Character References for Court – Who can provide them and what should they say?

Character references can be provided to the court at sentencing hearings. They can tell the Presiding Magistrate or Presiding Judge that despite you being convicted of the current offence, that you are still considered to be of good character

This can be useful in assisting the Magistrate or Judge with what penalty should be imposed at your sentencing hearing.
They are also particularly useful if you are applying for a spent conviction.

You should aim to get about 3-5 references from various people who know you well, and who know about the charge(s) you are in court for. 

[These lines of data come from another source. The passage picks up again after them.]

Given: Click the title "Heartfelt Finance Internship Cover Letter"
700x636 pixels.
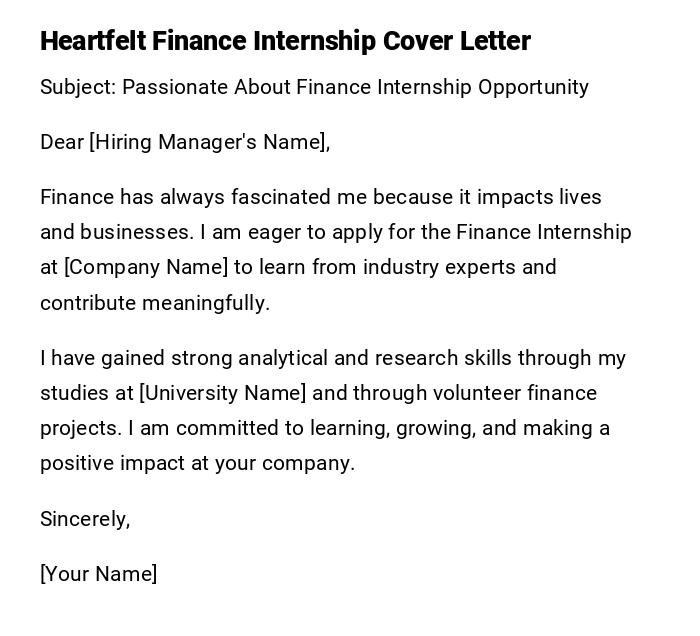Looking at the screenshot, I should click(x=285, y=41).
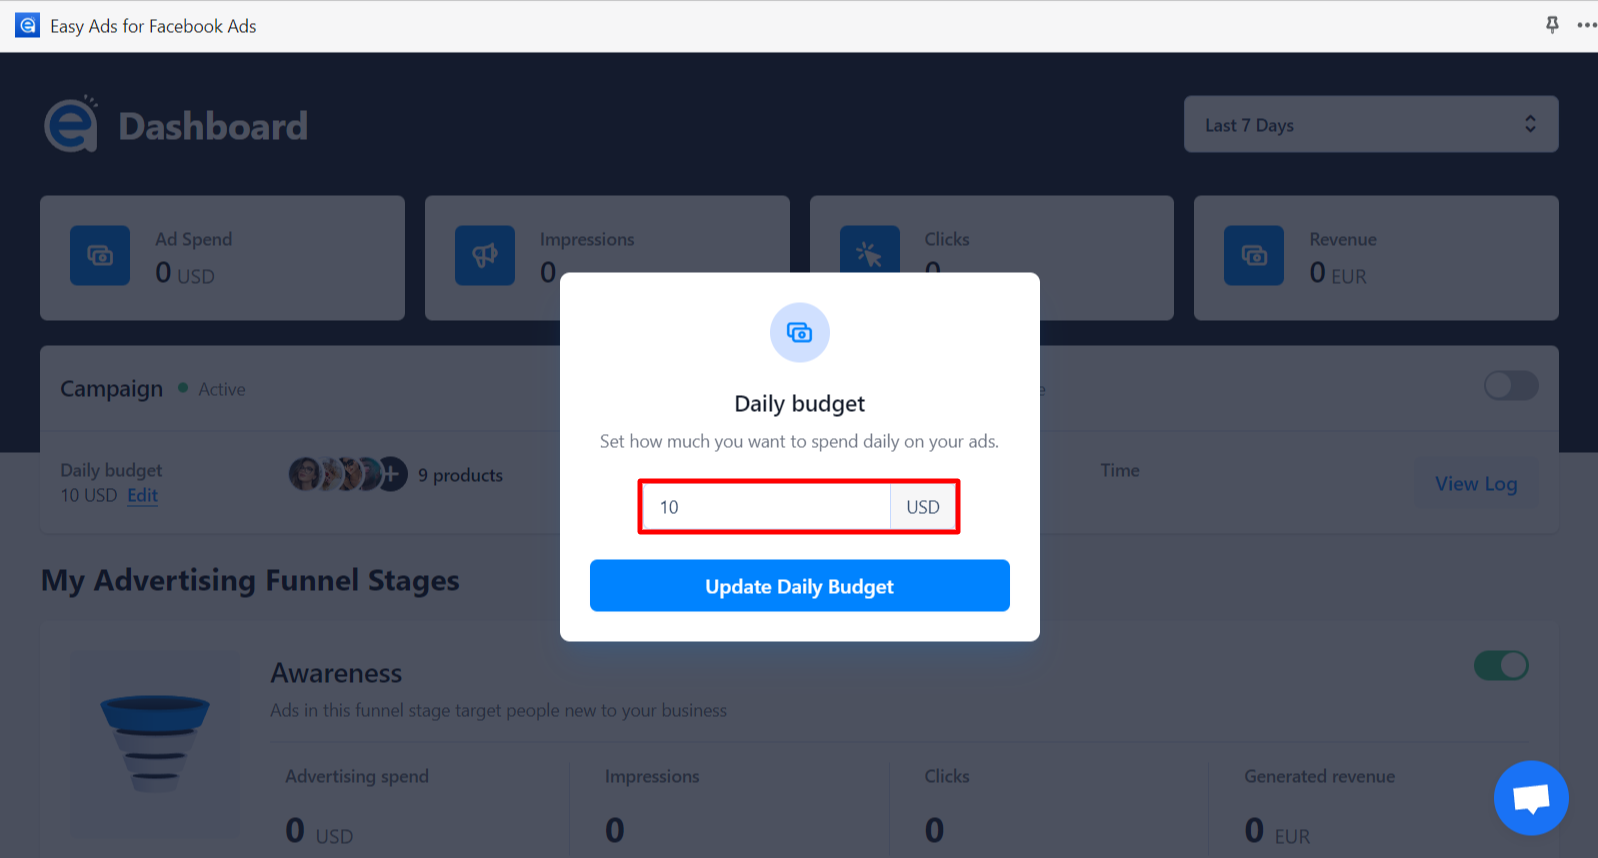Click the Daily budget icon in the dialog

click(x=799, y=332)

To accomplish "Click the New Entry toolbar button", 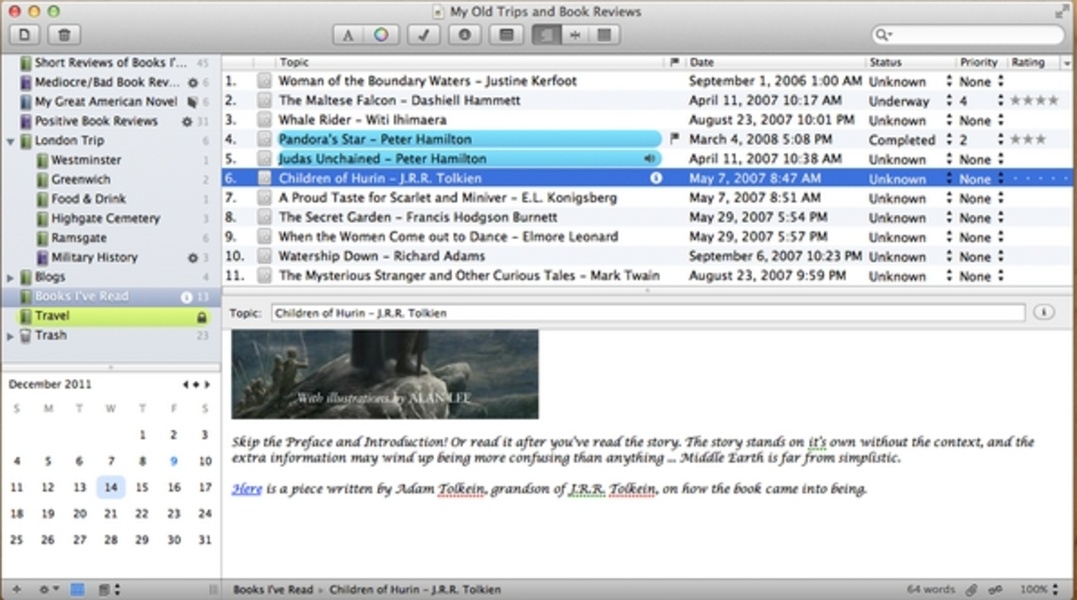I will [25, 35].
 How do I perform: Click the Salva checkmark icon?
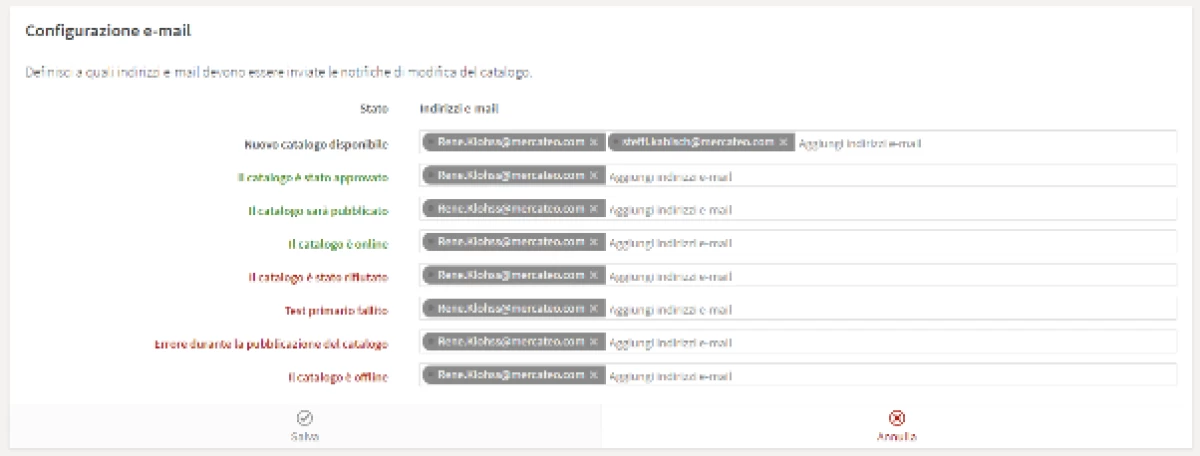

Who can provide a character reference?

Anyone who knows you well can provide a character reference, but you should aim to get them from a variety of people rather than just your family and close friends.
It is also helpful to have character references from someone who has some standing in the community and who is well respected. 
Examples of people who can provide character references:

  1. Family members;
  2. Partner;
  3. Friends;
  4. Employers;
  5. Colleagues;
  6. Teachers;
  7. Coaches;
  8. Religious leaders;
  9. Family friends; and
  10. Neighbours.

What should the reference say?

 

  1. Character references should include the following:
  2. The full name and contact details of the writer;
  3. How the writer knows you, and for how long they have known you for;
  4. Acknowledge that they know of the charge(s);
  5. Confirm that they consider you to be of good character, and whether this offending is out of character for you;
  6. Confirm whether knowing about the charge(s) has had any impact on the writer’s opinion of you; 
  7. If the writer considers that you are remorseful about the offending, and/or accepting of responsibility for the offending, and/or have taken steps towards rehabilitation, then that can be included; and
  8. Can include any personal recounts of particular events which show that you are of good character.

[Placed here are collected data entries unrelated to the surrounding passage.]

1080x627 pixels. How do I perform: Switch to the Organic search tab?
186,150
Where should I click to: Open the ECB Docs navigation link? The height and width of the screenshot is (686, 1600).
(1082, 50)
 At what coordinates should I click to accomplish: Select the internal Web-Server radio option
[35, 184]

All character references need to be signed by the writer and dated.
The character reference needs to be in the writer’s own words and be truthful. In rare circumstances, the court may contact the writer to verify the contents of the character reference.
Character references should be typed up (preferable) or neatly written on A4 paper, and be addressed to the Presiding Magistrate or Presiding Judge of whichever court you will be appearing in for your sentencing. They do not need to be longer than one page.
If you are legally represented, you should send a copy of the references to your lawyer before court, so that they can review them, and ensure that they are suitable to be used.

What should not be included in a character reference?

There are also things that should not be included in character references, namely:

  1. Any opinions about the law;
  2. Expressing views about why you are not guilty or did not commit the offence(s);
  3. Trying to explain or justify why you may have committed the offence(s); and
  4. Suggesting what penalty you should receive.